After a hearty Scottish fry-up, we were packed and off up the first steady climb. This was the end of the rolling hills and mountains of Sutherland, and the start of flat, moorland Caithness. The main road to Thurso was pretty busy at this time of the morning and we were glad to soon turn off onto Cycle Route 1 and a much quieter backroad. The headwind was beginning to become more apparent, but no let-up in the blue skies and sunshine. Dropping into Thurso, we arrived into the first town since Inverness, and the first set of traffic lights, which was a bit of a shock.
On to Dunnet Bay for a pit-stop at the Northern Sands hotel and just saw the second group on the road arriving with one of the support vehicle as we left for Dunnet Head the most Northerly point on UK mainland. We were blown up the hill to the lighthouse and took the views down to the 300ft sandstone cliffs and wheeling seabirds. Windy rolling back down and then increasingly into an icy wind as we approached John O’Groats, only relenting as we turned the last corner with 1/4mile to go. Obligatory photos at the finger sign, and I tried to recreate one I have at home when I last arrived here by bicycle some 25 years ago, and then in for lunch.

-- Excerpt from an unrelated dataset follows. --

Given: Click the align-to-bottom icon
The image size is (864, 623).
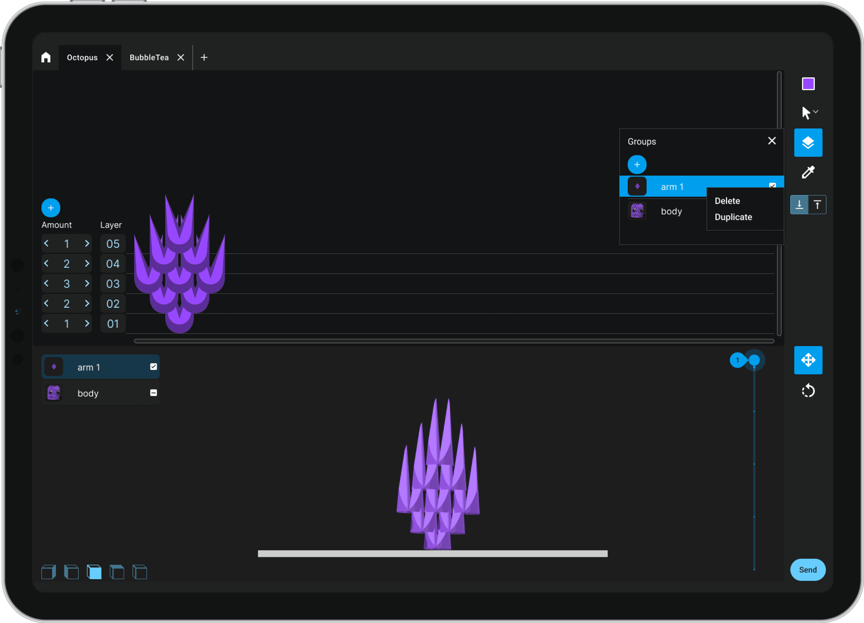Looking at the screenshot, I should (799, 205).
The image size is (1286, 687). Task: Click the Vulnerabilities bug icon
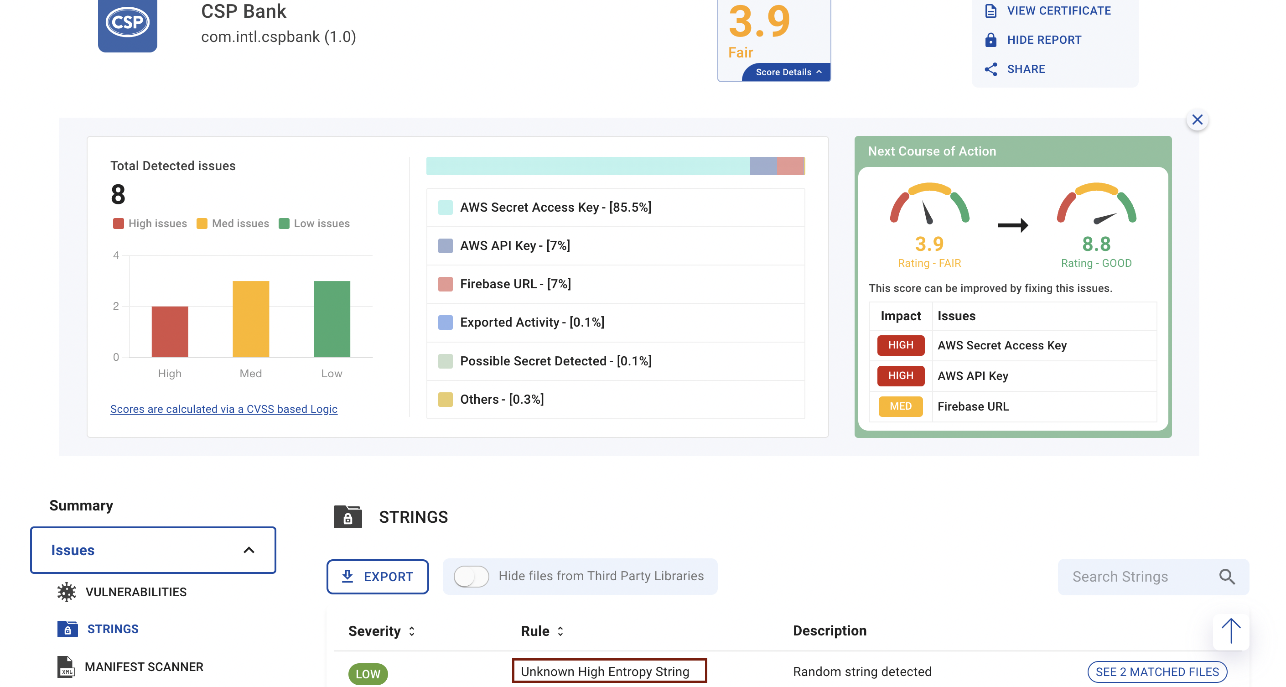(66, 592)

The place has changed enormously since that first visit, when a mouldy old hotel would barely allow you through the door to buy an over-priced postcard, to now with top-end rooms and pods to stay in and the excellent café, oh and a few tat shops. A huge sandwich and soup set us up for the return journey. Comrades arrived, asking ‘how many professors does it take to change a tyre?’ in response to a puncture in the ultimate group on the road. But soon we were away again. We were surprised by a right turn, as we haven’t turned right since 500m after leaving Inverness, and then there was another one, just like busses.
Following the Cycle Route 1 back took us almost immediately onto minor roads beyond Hula (could do with a business start-up selling small, round potato snacks or larger plastic rings). We passed a grand and brand new, sparkling granite war memorial and then dead straight roads across the Caithness highlands (all 250ft of them). A final climb, gave us a straight downhill run into Thurso, a diversion to check the surf at Thurso East (top spot in UK) and off to find our accommodation for the night. Just 68 fairly flat but windy miles on the clock today.